Loading market data...

Goldman Sachs Dumps XRP and Solana ETFs, Trims Bitcoin and Ether Holdings in Q1

Goldman Sachs Dumps XRP and Solana ETFs, Trims Bitcoin and Ether Holdings in Q1

Goldman Sachs sold off its entire positions in XRP and Solana ETFs during the first quarter, while also trimming its holdings in Bitcoin and Ether ETFs, according to the bank's latest 13F filing this week. The move marks one of the most notable shifts by a major Wall Street player in the crypto ETF space.

XRP and Solana out, Bitcoin and Ether trimmed

The filing, covering the three months through March 31, shows Goldman exited the Purpose XRP ETF and the Solana ETF entirely. It also reduced its stake in the Bitcoin ETF by roughly 15% and the Ether ETF by about 10%. The bank didn't disclose the exact dollar amounts, but the shifts are significant given Goldman's role as a bellwether for institutional crypto adoption.

A cautious quarter for crypto on Wall Street

Goldman's moves come at a time when several altcoin ETFs have struggled to gain traction with institutional investors. XRP and Solana funds launched to fanfare last year but have seen uneven inflows. The bank's full exit suggests it sees limited near-term upside — or is managing risk ahead of regulatory uncertainties. Bitcoin and Ether ETFs, meanwhile, remain the largest and most liquid, though Goldman's trimming signals a more cautious posture even there.

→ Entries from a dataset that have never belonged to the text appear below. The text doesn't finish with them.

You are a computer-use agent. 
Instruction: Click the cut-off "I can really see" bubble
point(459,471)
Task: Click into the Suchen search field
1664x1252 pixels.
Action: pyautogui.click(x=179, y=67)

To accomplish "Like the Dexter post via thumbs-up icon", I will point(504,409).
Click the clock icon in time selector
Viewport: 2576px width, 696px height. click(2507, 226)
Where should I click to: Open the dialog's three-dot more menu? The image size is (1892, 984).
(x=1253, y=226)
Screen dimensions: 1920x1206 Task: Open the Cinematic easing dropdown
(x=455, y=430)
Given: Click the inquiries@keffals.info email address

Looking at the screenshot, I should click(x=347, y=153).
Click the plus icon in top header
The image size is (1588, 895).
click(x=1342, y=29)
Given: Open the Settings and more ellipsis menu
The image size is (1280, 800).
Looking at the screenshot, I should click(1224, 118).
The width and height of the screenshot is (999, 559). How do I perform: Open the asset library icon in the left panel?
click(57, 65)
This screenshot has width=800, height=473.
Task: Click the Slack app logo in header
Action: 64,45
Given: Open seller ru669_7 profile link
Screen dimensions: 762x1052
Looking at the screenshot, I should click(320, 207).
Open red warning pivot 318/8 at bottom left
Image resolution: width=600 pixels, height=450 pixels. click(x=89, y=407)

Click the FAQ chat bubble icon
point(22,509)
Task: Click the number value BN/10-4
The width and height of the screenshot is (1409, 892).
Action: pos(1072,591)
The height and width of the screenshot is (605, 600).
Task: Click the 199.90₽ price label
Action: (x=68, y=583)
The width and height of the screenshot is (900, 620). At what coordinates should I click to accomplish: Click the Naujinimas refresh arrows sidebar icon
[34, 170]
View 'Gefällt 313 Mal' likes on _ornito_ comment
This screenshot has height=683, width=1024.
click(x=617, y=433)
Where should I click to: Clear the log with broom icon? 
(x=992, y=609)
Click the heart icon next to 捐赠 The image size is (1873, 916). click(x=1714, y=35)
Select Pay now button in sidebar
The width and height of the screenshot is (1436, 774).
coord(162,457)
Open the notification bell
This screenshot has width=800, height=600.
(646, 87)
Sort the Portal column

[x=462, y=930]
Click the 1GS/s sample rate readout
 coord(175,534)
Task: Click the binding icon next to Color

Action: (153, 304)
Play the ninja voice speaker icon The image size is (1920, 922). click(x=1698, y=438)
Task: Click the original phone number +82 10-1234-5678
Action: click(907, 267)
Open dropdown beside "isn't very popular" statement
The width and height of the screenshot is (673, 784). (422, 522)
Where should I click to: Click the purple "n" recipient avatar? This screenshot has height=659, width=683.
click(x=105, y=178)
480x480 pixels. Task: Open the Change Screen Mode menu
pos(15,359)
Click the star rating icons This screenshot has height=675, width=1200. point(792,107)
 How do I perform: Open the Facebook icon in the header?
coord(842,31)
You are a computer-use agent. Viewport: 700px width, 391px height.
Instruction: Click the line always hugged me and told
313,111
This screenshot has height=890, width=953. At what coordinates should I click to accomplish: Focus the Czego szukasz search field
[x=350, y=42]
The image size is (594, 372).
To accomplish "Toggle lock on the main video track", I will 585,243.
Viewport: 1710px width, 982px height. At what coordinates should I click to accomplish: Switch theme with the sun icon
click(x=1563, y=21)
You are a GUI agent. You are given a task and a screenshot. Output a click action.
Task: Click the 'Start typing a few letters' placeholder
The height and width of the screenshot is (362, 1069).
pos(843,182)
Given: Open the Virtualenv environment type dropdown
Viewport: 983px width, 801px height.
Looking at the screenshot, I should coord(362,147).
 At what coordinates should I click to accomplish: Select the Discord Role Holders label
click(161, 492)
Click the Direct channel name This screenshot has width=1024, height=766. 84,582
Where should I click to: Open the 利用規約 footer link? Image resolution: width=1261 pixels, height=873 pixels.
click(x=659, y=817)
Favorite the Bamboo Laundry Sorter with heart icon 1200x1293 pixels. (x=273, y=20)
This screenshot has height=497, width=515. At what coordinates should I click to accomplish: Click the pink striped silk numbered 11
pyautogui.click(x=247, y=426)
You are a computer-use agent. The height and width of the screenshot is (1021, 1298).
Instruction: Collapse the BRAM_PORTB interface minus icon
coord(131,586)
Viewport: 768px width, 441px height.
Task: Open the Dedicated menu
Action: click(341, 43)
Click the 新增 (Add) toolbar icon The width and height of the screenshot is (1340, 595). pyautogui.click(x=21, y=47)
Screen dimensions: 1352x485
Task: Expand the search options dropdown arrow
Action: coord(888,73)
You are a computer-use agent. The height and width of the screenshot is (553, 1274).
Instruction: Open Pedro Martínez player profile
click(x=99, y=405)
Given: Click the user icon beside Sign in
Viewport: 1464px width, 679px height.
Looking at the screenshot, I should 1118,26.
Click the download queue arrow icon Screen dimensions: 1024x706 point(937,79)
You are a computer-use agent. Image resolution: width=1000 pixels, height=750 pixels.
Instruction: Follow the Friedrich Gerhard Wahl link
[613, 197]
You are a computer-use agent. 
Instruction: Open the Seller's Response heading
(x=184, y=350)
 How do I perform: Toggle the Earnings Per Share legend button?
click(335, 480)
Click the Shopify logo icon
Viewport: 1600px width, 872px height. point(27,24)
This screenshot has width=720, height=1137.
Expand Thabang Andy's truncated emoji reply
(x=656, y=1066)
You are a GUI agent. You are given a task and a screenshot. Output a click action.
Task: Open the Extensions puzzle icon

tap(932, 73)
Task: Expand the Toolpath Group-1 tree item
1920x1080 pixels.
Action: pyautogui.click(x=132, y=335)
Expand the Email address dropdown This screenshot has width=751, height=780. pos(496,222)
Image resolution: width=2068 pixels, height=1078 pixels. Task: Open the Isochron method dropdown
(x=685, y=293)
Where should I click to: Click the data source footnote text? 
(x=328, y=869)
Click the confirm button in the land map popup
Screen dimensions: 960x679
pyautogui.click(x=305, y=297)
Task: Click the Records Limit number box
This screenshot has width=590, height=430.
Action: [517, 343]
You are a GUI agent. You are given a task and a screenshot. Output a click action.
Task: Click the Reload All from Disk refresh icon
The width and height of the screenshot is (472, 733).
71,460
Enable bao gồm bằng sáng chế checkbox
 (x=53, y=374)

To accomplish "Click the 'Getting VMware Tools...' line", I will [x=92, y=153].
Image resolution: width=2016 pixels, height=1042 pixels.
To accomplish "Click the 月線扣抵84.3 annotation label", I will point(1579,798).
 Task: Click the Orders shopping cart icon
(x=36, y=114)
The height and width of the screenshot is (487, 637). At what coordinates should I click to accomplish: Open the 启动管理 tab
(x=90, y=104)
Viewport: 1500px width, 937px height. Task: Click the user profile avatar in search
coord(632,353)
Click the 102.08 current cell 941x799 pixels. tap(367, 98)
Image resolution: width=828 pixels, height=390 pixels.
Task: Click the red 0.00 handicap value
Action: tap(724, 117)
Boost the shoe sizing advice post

What the filing doesn't say

13F filings only show long positions held at quarter-end — they don't capture short positions, derivatives, or trades made after March 31. So Goldman could have changed its stance again since. Still, the disclosure offers a rare public window into how one of the world's biggest investment banks is navigating crypto exposure. The timing isn't great for Solana and XRP advocates, who have been pushing for broader institutional buy-in.

Next up: Q2 numbers

Goldman's next quarterly filing is due in August. Until then, the market will be watching whether other banks follow suit — or break the other way. The Q1 snapshot is clear: for now, Goldman is stepping back, not deeper.